I do know this: I went hunting for any company — in any industry, in any era — that has scaled organic revenue this quickly at this level as Anthropic.
Couldn't find one. Not in tech. Not in oil. Not in wartime manufacturing.
- Historically, many of America's biggest companies have grown through acquisitions or government contracts. This is customers lining up to buy.
Try to wrap your head around this. The company announced last week that its run-rate (annualized) revenue has passed $30 billion — up from $19 billion in early March, and up from $9 billion at the end of 2025. Its main product, Claude, launched just over three years ago.
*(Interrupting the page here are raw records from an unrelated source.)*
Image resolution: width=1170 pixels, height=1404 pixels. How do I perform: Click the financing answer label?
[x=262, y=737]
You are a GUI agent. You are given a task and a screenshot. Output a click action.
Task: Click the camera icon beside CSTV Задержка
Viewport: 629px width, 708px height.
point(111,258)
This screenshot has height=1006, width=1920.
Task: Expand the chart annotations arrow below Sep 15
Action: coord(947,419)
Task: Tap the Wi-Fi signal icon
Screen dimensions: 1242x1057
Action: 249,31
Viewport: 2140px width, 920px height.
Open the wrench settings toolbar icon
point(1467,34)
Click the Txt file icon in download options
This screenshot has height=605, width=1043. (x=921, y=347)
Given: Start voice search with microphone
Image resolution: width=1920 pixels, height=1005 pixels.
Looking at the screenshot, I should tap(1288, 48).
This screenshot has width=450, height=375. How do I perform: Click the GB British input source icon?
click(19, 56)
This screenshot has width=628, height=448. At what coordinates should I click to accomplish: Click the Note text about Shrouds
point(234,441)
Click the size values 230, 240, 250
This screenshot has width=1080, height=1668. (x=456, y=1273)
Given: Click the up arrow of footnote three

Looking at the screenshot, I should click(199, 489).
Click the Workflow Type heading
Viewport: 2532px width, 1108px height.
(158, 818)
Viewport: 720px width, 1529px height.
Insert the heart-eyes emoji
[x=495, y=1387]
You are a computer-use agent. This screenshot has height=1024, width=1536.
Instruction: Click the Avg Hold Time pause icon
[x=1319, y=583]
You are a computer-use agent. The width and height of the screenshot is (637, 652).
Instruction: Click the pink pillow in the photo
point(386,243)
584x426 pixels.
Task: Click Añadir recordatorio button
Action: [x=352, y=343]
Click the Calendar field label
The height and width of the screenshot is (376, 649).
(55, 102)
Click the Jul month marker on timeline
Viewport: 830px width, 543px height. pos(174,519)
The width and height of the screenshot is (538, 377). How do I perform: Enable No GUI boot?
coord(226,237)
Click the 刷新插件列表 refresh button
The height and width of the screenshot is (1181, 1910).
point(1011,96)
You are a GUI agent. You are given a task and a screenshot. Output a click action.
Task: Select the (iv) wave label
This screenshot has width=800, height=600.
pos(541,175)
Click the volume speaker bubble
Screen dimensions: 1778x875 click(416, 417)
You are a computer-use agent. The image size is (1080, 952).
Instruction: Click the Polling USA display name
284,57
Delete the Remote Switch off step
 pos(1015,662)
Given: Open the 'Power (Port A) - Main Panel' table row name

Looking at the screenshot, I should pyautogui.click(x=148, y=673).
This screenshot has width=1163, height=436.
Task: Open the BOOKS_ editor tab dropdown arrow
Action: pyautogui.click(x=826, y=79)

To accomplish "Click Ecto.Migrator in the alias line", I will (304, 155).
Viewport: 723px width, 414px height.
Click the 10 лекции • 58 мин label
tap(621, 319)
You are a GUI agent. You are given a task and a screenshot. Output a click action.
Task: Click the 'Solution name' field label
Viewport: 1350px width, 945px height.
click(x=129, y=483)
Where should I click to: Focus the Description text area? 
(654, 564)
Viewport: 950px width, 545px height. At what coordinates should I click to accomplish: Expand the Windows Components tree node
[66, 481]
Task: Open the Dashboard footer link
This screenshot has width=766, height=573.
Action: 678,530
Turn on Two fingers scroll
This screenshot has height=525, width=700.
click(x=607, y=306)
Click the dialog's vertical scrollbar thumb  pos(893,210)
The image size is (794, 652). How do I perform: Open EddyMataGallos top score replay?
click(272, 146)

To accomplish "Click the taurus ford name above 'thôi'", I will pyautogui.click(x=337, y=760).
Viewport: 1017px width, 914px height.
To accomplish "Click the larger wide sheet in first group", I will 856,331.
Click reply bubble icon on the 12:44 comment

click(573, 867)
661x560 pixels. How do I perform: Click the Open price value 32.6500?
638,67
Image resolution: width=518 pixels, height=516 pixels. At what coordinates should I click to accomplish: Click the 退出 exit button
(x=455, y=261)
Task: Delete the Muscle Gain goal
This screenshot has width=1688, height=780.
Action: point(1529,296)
The only ones to come close with an already established revenue base:
- OpenAI is the closest comp at ~$25B in annualized revenue. Anthropic just passed it with far fewer users than ChatGPT. More than 1,000 businesses are each spending over $1 million annually on Claude — a number that doubled in less than two months. That's a business model, not a toy.
- Zoom was the previous "holy s--t" growth story. It roughly 4x'd revenue as crack for connecting during COVID. Analysts lost their minds. Anthropic is crushing that rate on a far bigger base.
- Snowflake set the modern benchmark for enterprise growth. With $400M+ in run-rate revenue and 100%+ growth at IPO, it still took a decade to reach $1 billion. Anthropic got there in three years — then added $29 billion more in just over a year.
- Google went from ~$400M to $6B between 2002 and 2005 with search advertising — the previous "fastest ever" organic ramp. Think of it this way: Anthropic covered nearly four times more ground in a single quarter than peak Google did in three years.
Every CEO knows the Standard Oil story. It was the most dominant growth machine in American business history. John D. Rockefeller built it into a monster that had near-monopolistic control of its industry by 1904.
- But here's what people forget: It took him 34 years to get there, and he did it by strong-arming railroads into secret rebate deals and acquiring competitors who had no choice but to sell.
The bottom line: Even Rockefeller would be jealous of Anthropic.